There were hands — too many to count — working on him while I lay there, in disbelief that this was happening. My husband left with him for special care. I stayed, being stitched up, waiting. And hours later, I finally held my son.
Oscar Valentine.
A sweet, strong, dumpling of a boy. A warrior wrapped in softness. And I am only just beginning to process what happened that day. That I didn’t see him or hold him for hours after birth. That he was on 100% oxygen, his tiny lungs not quite ready for the world. That he is here — thriving — and that I am here, changed.
For the first time in a long time, I see how much I’ve been rushing. Even when I thought I was slowing down, I was still doing. Still producing, still planning, still trying to live up to the inner rhythm I’ve been running to for most of my life.
But this birth cracked something wide open. It gave me a kind of permission to let go — of timelines, of pressure, of the idea that everything has to be done now.
I’ve closed The Ritual store for now. It’s not forever, but for as long as it needs to be. When I reopen, it will be different. Softer. Slower. I want to do things with intention, with reverence, with the deep knowing that life is not a race.
I want to create pockets of tenderness within my home. To soak up every second of this baby, because this time — this particular time — will never happen again.
Now, I let the romantic in me have her way.
I bake a tray cake in the morning and let it be breakfast, because why not? I arrange flowers just for me. I notice the glint of the sun in a puddle or the weight of a sleeping child on my chest, and I let it stop me in my tracks. These things — the small and beautiful ones — they’re not distractions from life. They are life.
Even when my marriage feels stretched — as all long loves do from time to time — I meet it with softness. I don’t expect it to be even, equal, measured out like portions.

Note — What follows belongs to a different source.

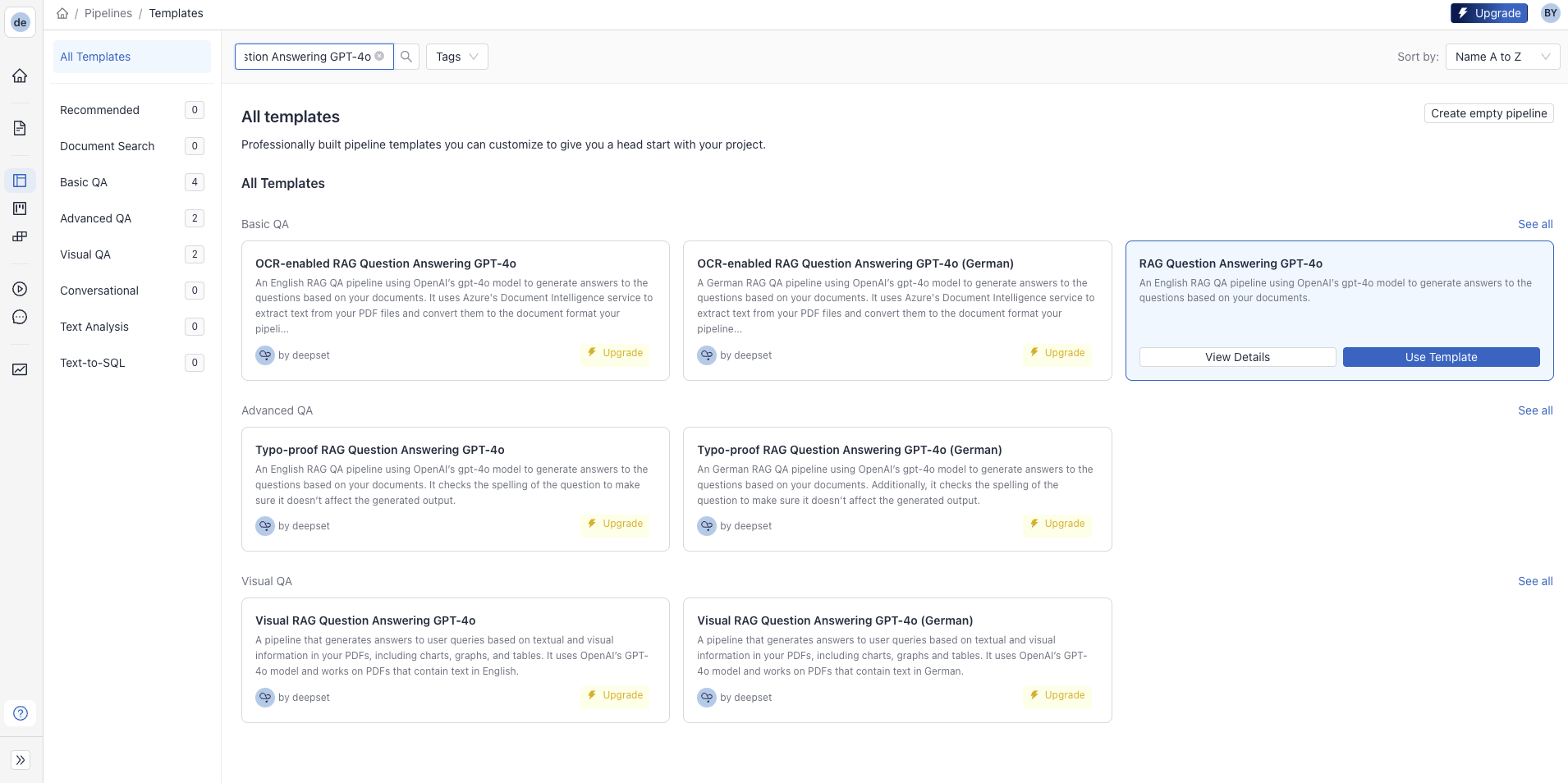
Task: Open the dashboard chart icon in sidebar
Action: coord(20,369)
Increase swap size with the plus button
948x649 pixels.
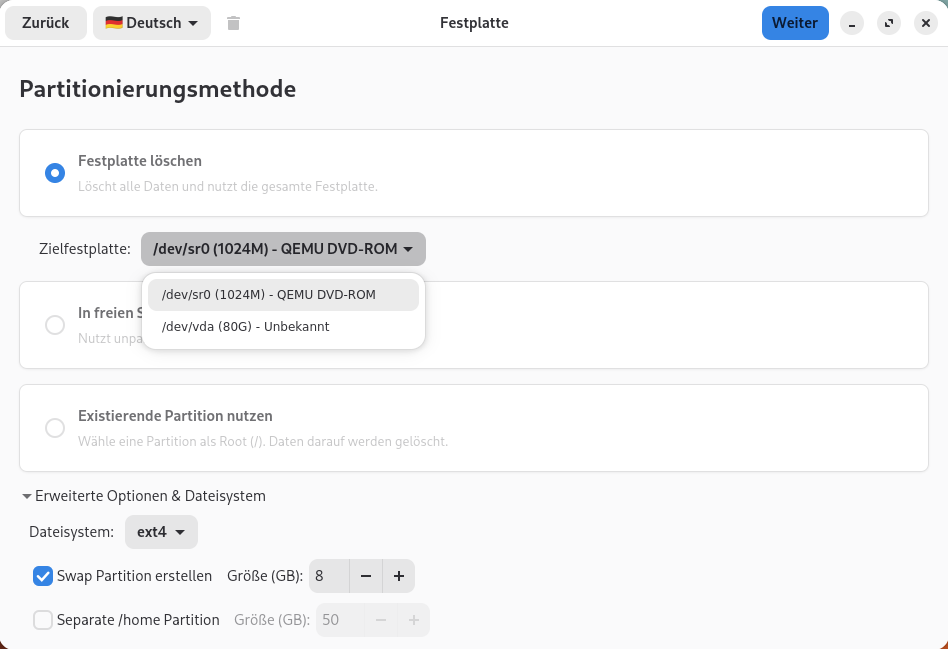[x=398, y=576]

I choose my role based on what’s needed, not what’s fair. We are not the same as we were ten years ago, and yet we still want the same things. We both feel lonely sometimes, even in a full house.
But I’ve learned that even loneliness can be fertile ground. It can drive us to reach for one another more deeply, to grow new roots together. And the shade we grow — it’s not just for us. It’s for those who are still to come.
Because someone, in every generation, must choose to do things differently. Must say enough to the rushing, the patterns, the endless grind. Someone must plant with no expectation of seeing the fruit — only the faith that one day, it will bloom.
That is what I’m choosing.
To be the one who plants.
To be the one who slows down.
To create not just a business, but a life that heals.
To tend not just to the surface, but to the soil beneath it.
I want simplicity. Not trendy minimalism, not curated stillness — but true simplicity. Legacy. Beauty that lasts. I want to be like the oak, putting down deep roots, creating shade for the generations to come. The love and patience I offer today will ripple through tomorrow in ways I may never see. That is enough.
I want to be frugal. To be mindful. To tend to the tummies and hearts of those who keep mine beating.
And now I find myself asking, gently and with love:
What is needed to live slowly, forever?
What leaps are required?
What parts of me still need to soften?
What further changes want to come through?
I don’t have the answers yet. But I’m listening.